Oltra realiza una señal de aprobación en la banda de El Arcángel. | MADERO CUBERO
El Córdoba mejora los registros del Tenerife en la campaña 2008-09 y del Deportivo del récord en la 2011-12, ambos dirigidos por el valenciano, tras los ocho primeros encuentros de Liga

La experiencia que atesora, sobre todo en Segunda A, es una de las razones, si no la principal, por las que el Córdoba decidió encomendarle el difícil reto. Avalado por una trayectoria con más luces que sombras, una de las más brillantes de cuantas puedan ser revisadas en los banquillos de la categoría, José Luis Oltra recaló en el conjunto blanquiverde con la firme intención de sumar un nuevo éxito a su expediente. Conoce de sobra tanto el discurso de la ambición como la exigencia que éste genera. Incluso a niveles mayores que en El Arcángel, donde por el momento demuestra su capacidad de responder a las expectativas creadas. El domingo, el cuadro califal escaló hasta la segunda plaza de la tabla tras vencer en Lugo, un hecho al que sin embargo prefirió restar importancia el valenciano. El preparador lanzó un mensaje de prudencia para combatir la euforia naciente en torno el equipo. No está de más que así actúe, aunque lo cierto es que el entrenador consigue a estas alturas de la campaña números mucho más destacados que en anteriores ocasiones, en las que el ascenso era el objetivo único y cuasi ineludible.

Mejores son las cifras del Córdoba actual que las del Tenerife de la temporada 2008-09 y del Deportivo de la 2011-12, lo cual refleja el notable inicio de curso por parte de los blanquiverdes. En común tienen hasta ahora esas tres etapas el comienzo un tanto dubitativo de cada uno de los conjuntos. Sin ir más lejos, la escuadra chicharrera sólo consiguió encadenar dos jornadas consecutivas sin perder en otras tantas ocasiones y acumuló tres derrotas al paso por la octava fecha del campeonato. Aquella campaña la misión del valenciano era más complicada si cabe, pues tan sólo existía la opción de ascender por la vía directa. Lo hacían los tres primeros y pesar de un bagaje a priori insuficiente el cuadro canario ocupaba la quinta posición; con 13 puntos, se hallaba a uno del tercer clasificado. Las dudas en el Heliodoro Rodríguez López, en torno a un proyecto marcadamente ambicioso, no sólo no desaparecieron sino que continuaron hasta la fecha 14, a partir de la cual los tinerfeños completaron un trayecto con apenas tropiezos.
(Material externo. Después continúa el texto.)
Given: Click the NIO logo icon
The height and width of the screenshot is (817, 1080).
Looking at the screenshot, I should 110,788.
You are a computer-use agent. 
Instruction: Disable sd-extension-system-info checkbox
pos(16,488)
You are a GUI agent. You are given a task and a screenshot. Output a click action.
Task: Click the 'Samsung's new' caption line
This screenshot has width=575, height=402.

Ascendieron a falta de un partido para cerrar la competición.

También le sobró una jornada sólo tres años después. El 27 de mayo de 2012, Riazor vibró con el retorno de su equipo a Primera. El Deportivo volvió a la elite por la puerta grande, con un histórico récord de puntos y más de la mitad de partidos contados por victorias. La plantilla del cuadro gallego, todo ha de ser dicho, tenía un potencial que resultaba envidiable -incluso a día de hoy si se hicieran comparativas-. Sea como fuere, el camino resultó complicado al inicio, como le sucediera al Córdoba este curso. Los blanquiazules sumaron 13 puntos en sus primeras ocho citas ligueras -que fueron de la segunda a la novena fecha de Liga por la suspensión de la inaugural- y llegaron a esta parte del campeonato de Segunda A en séptimo lugar. Es decir, fuera del play off y por tanto también del ascenso directo, que lo tenía a seis puntos. Ese comienzo fue incluso más difícil que en Tenerife, pues ni siquiera consiguieron los coruñeses encadenar dos encuentros sin perder. Lo importante, el final de la película.
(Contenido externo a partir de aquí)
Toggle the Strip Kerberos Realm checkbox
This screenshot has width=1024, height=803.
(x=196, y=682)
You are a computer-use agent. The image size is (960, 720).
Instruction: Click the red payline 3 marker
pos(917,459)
Así las cosas, por mucho -y probablemente con bastante acierto- que Oltra mantenga en la actualidad un discurso prudente, el preparador valenciano supera sus propios registros en las que fueron sus dos mejores campañas en Segunda A. Lo hace tanto en resultados como en el aspecto clasificatorio, de forma que el segundo lugar actual del Córdoba sobresale más si cabe. Supera dichos datos, además, tras una fase de dudas con dos derrotas consecutivas, que fue la peor de las tres temporadas en comparativa. Visto lo visto, está claro que nada es cómo comienza si no cómo termina. Quizá porque lo sabe bien, el técnico realiza una llamada a la calma.